━━━━━ EXERCISE INPUT ━━━━━

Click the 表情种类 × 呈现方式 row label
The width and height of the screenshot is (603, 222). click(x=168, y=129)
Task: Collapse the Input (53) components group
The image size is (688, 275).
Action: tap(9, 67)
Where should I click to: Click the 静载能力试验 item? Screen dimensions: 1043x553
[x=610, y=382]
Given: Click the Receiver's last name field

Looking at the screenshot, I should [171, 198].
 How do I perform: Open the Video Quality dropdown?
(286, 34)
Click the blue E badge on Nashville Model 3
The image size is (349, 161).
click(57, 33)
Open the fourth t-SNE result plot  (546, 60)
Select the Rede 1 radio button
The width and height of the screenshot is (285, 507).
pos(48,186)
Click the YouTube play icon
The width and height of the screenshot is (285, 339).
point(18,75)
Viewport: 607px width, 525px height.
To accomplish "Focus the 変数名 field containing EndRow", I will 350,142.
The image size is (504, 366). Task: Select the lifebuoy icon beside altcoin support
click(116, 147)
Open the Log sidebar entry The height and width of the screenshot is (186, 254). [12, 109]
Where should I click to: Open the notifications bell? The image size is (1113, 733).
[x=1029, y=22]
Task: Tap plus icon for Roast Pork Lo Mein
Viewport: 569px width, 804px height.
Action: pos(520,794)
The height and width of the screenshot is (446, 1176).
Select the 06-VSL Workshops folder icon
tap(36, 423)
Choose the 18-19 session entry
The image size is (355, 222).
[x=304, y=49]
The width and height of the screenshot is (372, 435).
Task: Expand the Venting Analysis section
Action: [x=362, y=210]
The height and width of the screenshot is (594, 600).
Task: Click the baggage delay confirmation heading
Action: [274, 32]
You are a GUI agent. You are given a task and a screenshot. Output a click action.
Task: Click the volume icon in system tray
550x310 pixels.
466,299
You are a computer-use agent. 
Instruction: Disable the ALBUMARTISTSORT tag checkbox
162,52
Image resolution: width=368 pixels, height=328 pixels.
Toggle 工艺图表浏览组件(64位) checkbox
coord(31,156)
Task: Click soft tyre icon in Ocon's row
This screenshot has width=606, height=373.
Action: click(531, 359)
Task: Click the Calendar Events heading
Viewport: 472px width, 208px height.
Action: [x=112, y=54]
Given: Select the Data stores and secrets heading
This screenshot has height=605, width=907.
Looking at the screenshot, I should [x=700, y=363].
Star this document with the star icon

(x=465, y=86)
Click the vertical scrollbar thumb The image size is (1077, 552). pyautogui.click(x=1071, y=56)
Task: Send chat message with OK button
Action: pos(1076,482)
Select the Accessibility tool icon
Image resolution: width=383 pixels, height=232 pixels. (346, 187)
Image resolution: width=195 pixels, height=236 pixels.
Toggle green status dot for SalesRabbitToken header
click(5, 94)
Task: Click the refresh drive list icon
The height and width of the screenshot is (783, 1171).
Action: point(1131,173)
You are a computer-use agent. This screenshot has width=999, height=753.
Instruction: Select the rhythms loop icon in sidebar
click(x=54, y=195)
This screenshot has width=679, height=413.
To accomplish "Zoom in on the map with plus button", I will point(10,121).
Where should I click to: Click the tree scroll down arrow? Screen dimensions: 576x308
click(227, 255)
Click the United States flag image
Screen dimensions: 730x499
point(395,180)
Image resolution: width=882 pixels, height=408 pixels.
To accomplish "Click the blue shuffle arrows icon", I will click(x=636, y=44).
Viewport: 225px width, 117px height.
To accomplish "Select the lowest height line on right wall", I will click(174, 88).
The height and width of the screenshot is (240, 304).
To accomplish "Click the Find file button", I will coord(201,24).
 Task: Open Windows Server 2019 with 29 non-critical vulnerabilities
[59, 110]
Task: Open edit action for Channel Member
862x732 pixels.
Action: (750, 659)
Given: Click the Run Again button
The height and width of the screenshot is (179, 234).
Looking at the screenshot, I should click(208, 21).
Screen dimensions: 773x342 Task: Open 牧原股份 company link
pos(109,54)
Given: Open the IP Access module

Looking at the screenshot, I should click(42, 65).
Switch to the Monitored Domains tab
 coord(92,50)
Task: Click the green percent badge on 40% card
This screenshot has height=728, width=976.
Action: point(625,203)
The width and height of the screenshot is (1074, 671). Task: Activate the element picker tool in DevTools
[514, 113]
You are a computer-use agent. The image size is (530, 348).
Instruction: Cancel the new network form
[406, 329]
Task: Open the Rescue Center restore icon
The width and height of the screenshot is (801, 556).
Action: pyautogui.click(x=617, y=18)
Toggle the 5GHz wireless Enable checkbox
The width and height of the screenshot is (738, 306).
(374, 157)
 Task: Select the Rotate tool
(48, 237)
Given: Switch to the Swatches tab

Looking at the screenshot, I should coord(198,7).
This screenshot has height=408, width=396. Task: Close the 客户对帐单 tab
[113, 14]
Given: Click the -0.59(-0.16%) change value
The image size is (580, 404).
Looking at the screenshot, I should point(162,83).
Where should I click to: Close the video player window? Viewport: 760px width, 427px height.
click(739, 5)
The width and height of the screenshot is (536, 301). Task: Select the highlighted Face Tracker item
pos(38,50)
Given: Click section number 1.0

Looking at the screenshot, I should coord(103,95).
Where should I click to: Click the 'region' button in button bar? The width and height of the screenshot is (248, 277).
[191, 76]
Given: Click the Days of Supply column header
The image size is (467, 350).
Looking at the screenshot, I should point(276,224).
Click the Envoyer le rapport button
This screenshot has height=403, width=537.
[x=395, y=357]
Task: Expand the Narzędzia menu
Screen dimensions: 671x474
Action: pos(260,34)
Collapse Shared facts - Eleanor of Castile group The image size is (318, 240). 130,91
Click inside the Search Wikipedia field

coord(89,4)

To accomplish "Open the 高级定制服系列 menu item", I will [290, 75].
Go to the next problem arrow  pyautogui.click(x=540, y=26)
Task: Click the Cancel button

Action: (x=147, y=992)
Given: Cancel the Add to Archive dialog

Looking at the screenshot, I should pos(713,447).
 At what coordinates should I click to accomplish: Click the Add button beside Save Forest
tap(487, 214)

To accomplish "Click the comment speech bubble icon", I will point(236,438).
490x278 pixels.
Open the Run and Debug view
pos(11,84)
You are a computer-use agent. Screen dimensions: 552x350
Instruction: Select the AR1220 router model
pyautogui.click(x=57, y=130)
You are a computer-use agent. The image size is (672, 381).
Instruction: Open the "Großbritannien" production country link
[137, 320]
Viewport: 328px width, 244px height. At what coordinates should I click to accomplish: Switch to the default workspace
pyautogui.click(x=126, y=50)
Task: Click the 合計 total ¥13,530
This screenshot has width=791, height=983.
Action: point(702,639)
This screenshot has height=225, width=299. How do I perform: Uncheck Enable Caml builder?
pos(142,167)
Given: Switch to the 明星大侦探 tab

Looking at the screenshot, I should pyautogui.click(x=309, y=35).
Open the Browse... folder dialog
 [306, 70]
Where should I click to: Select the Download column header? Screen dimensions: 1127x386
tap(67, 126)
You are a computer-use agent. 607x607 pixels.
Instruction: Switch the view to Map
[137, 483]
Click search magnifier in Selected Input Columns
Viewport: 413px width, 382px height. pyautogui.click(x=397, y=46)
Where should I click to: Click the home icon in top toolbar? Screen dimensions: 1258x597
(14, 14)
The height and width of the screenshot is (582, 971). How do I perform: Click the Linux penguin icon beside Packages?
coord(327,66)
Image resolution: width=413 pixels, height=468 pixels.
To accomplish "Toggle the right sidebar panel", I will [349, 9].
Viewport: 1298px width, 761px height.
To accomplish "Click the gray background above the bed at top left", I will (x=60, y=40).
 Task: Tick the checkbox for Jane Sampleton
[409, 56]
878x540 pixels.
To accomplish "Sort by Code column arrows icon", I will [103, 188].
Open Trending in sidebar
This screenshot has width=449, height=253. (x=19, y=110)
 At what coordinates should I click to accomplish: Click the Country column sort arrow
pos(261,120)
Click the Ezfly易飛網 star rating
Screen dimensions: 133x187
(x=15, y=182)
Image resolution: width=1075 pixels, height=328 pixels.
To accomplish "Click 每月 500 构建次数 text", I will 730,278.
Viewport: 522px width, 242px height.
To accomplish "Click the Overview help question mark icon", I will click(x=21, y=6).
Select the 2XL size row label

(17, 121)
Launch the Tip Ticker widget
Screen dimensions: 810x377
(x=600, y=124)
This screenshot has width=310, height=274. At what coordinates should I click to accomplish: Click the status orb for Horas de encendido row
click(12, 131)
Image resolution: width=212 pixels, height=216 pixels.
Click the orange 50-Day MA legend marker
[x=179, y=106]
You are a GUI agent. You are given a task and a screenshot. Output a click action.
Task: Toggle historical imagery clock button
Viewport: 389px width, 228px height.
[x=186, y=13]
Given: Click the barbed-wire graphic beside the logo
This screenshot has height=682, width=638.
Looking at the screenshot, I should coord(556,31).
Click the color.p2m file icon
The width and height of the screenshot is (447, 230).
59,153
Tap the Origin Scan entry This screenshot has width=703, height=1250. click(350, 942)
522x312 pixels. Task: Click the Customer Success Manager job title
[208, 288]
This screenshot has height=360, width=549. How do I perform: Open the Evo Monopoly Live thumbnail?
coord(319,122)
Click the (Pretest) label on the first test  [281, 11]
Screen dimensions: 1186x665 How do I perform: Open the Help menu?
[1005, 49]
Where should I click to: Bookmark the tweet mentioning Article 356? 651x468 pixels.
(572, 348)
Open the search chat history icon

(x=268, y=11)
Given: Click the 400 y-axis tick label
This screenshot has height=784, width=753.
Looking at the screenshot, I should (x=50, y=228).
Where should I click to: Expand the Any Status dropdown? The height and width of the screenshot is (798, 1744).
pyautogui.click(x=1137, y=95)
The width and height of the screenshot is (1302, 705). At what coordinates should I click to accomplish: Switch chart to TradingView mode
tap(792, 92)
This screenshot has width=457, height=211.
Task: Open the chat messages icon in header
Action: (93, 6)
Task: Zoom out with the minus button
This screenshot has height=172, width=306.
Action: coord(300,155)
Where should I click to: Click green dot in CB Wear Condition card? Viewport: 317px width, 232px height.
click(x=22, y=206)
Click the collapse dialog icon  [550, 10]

━━━━━

[TASK DESCRIPTION]
Look through the entries above and quote exactly the lines from the line with "Task: Tap plus icon for Roast Pork Lo Mein" to the line with "The height and width of the screenshot is (446, 1176).", counting both of those lines.

[TASK RESULT]
Task: Tap plus icon for Roast Pork Lo Mein
Viewport: 569px width, 804px height.
Action: pos(520,794)
The height and width of the screenshot is (446, 1176).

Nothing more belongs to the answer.